Working with the notebooks of a chemist presents its own set of material challenges. Notebook 20C contains several pages with what appear to be chemical staining, such as this one:
RI MS HD/20/C, p. 50 (click to enlarge)
While, in this case, we’re fortunate in that we can still make out the text affected by the staining (is it a chemical reagent, or the product of a chemical experiment, perhaps?), the two spots of darker staining at the very bottom of the page threaten to obscure the text. In fact, we can only read the denominator in the first fraction with a moderate degree of confidence: it appears to be a ‘2’. If the staining was heavier, the text may well have been completely obscured. As we continue to transcribe Davy’s notebooks, several of which he had alongside him in the laboratory as he worked (as he apparently did notebook 20C), we might encounter more challenging cases than this.

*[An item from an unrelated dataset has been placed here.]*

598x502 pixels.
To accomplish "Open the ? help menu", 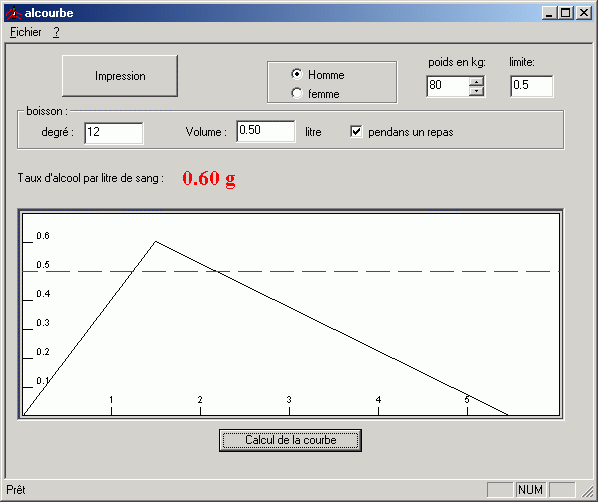I will point(56,32).
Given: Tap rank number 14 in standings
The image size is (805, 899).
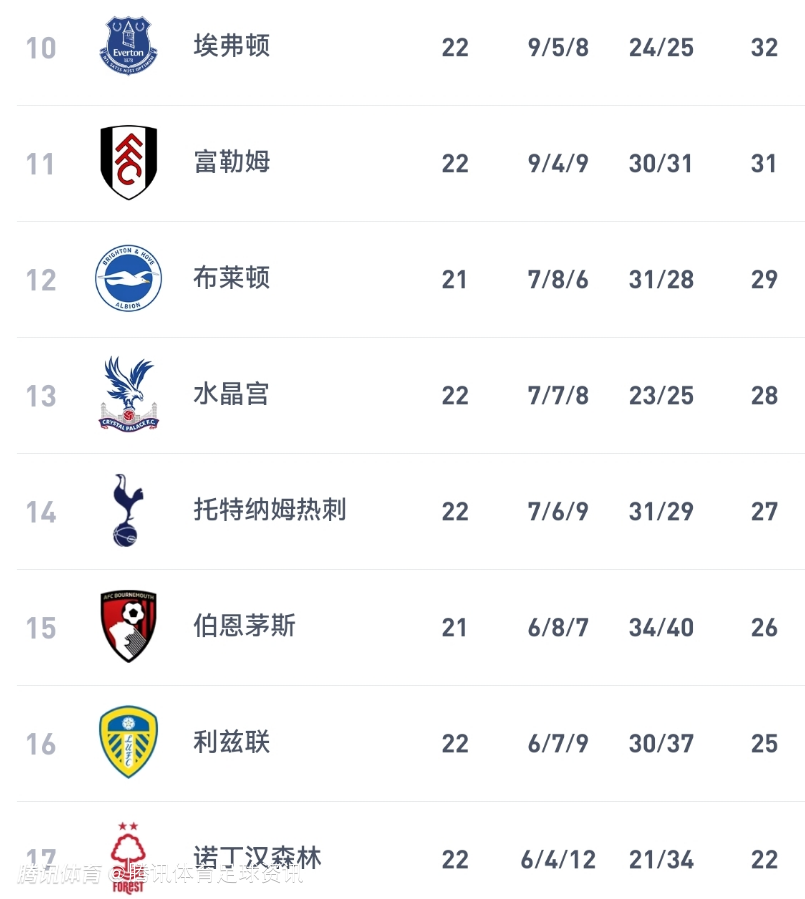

All of the examples considered above serve as a reminder that manuscripts are fragile objects, in a state of slow, yet unremitting, decay. Their fragility is, in my view, one of the things that make manuscripts both beautiful and special as objects: the apprehension that these ‘tablets’, filled with compelling evidence of what Keats called a ‘living hand, […] warm and capable’, do ‘fade’, and are always fading in a variety of ways, reminds us of our obligation as Davy scholars to do our utmost to preserve, in the best ways we presently can, the materials therein for future generations.
—
[1] The Davy notebooks we’ve worked with so far are, on the whole, in generally good or very good physical condition. The examples I discuss below, from the work we’ve done to date, have been selected as being notable exceptions to this general rule.
[2] The Collected Letters of Sir Humphry Davy, ed. by Tim Fulford and Sharon Ruston, advisory eds. Jan Golinski, Frank A. J. L. James, and David Knight, assisted by Andrew Lacey, 4 vols (Oxford: Oxford University Press, 2020), i, cxci.
[3] John Davy, Memoirs of the Life of Sir Humphry Davy, 2 vols (London: Longman, Rees, Orme, Brown, Green, and Longman, 1836), i, 107-9.
[4] In the case of page stubs – pages cut closely to the binding, sometimes entirely blank, and sometimes with only initial letters or initial part-letters visible – some impressive reconstructive work has been done by the editors of the Cornell Wordsworth series. In several instances, the editors were able to establish, with a relatively high degree of confidence, which of Wordsworth’s draft poems stood on the excised pages left as stubs by collating legible and/or probable first letters on the stub with the first letters of lines in a working database of Wordsworth’s draft and published poems.